We need to thank Jim for weighing (no pun intended) in on this with his comments about line weights and casting styles and the particular needs of individual fishermen. We need to thank him too for posting the AFTMA specifications. Interesting, Arno, that you use the word history in your original question. Without those historical guidelines it would be impossible to discuss the issue at all, unless you consulted the previous line designations. I am looking at an old fiberglass rod that is stamped with line specifications as follows: model 9100 8'6".
D, L5F, HDH, DT6F, HCF, WF7F. The standards that Jim posted above were created to relieve us of that gobbledegook. and make it possible to go to the store and buy a line that would work with the rod we bought at that store. That is because the rod manufactures agree to make rods that would do so. An 8wt. rod would reasonably cast an 8wt. line. (Notice that the numbers quoted above include DT6F and WF7F, and older rod would not even give us that much.)

I think the Loop company came into existence in the early eighties though I am not sure. I own an Orvis 8'6" 8wt. (Shooting Star) rod that was built around 1980. That rod casts an 8wt. line to my liking. I believe there are few people here who would say the own an 8wt. rod built in the last few years that casts an 8wt. line to their liking. For instance, The likely best selling line in Western Washington today is the Rio Outbound. That line in 8wt. weighs 330 grains. but that is not all, the head length is 37 ft. instead of the normal or AFTMA specified 30 ft. Now Rio makes an Outbound Short 8wt. that is actually 30 ft. long and it weighs a mere 315 grains, only 105 grains, or exactly fifty percent more than the AFTMA specification for 8wt. lines. No wonder a fellow asked a few months back (knowing that the new rods generally handle heavier lines than their designated weight) if he should go two weights higher when he buys the Rio Outbound. If he did buy the Rio Outbound, say in a ten weight for an eight wt. rod the head would weigh 380 grains. To watch him cast that weight, along with the extra seven feet of line he would airialize would provide me entertainment to last a lifetime.

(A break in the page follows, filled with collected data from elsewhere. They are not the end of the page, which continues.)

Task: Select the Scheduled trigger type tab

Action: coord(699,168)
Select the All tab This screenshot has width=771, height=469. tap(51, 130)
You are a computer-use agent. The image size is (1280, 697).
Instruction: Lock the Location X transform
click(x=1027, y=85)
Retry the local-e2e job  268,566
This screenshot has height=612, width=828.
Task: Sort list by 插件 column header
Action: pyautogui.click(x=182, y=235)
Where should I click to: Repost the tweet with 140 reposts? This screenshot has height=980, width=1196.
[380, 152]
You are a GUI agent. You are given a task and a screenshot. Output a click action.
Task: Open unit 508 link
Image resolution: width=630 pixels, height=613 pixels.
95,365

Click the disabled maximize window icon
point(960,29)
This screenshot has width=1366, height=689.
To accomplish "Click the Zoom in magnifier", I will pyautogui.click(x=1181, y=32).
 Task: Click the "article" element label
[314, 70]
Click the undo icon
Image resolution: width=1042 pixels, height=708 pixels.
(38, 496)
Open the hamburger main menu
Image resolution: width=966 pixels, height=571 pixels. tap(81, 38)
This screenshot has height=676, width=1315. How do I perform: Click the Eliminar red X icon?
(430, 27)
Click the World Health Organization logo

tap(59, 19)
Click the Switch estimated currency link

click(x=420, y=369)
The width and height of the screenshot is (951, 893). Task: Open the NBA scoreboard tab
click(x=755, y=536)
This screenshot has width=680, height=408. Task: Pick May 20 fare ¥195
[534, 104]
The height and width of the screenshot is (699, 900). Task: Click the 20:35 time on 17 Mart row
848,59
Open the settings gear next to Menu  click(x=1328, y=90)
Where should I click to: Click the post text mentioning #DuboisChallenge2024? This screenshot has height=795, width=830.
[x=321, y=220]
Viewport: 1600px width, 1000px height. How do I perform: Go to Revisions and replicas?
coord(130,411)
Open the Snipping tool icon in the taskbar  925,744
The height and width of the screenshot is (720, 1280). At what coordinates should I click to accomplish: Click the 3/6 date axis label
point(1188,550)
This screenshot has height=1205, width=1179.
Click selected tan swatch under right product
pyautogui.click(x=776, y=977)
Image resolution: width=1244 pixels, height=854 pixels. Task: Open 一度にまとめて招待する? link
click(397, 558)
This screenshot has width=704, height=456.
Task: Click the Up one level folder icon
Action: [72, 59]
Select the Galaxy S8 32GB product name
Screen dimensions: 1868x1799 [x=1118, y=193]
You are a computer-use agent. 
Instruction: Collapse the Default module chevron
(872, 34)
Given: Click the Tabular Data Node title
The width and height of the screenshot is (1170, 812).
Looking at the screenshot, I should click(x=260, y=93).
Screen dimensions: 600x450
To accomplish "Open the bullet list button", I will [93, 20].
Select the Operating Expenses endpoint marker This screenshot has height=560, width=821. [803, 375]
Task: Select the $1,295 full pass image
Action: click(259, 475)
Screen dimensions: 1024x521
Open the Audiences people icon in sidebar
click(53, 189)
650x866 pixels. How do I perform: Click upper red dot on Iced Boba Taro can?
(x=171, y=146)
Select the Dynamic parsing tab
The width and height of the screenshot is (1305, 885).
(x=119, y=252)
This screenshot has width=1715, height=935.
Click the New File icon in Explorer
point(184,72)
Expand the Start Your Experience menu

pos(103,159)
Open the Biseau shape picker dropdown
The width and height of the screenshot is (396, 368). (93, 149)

My sense is that rod and line manufacturers slowly made improvements to their products to match the needs of individual preference and and specific conditions. Rods got stiffer, or faster, or softer, lines got heavier, longer, shorter, etc. For instance, It looks to me that today only Rio manufactures an eleven weight AFTMA specified 30 ft. long shooting head that weighs the specified 330 grains. This I know because I need one, to load to my liking, my new 10 ft. 8 wt. Loomis rod. Unless, that is I wanted the Outbound, but that would be 37 instead of 30 feet long; unless I went for the Outbound Short, but that would weigh 315 grains instead of the 330 grains that I want. I can hear it now "You couldn't tell fifteen grains difference if hell froze over". That is right, but I am pretty well attuned to a hundred grains difference. Here is where I should say that I really like my Rio Lines, and I absolutely love my new Loomis rod.

I would like to hear from others on this thread about how closely they are able to match their rods to AFTMA standard lines and vice verca.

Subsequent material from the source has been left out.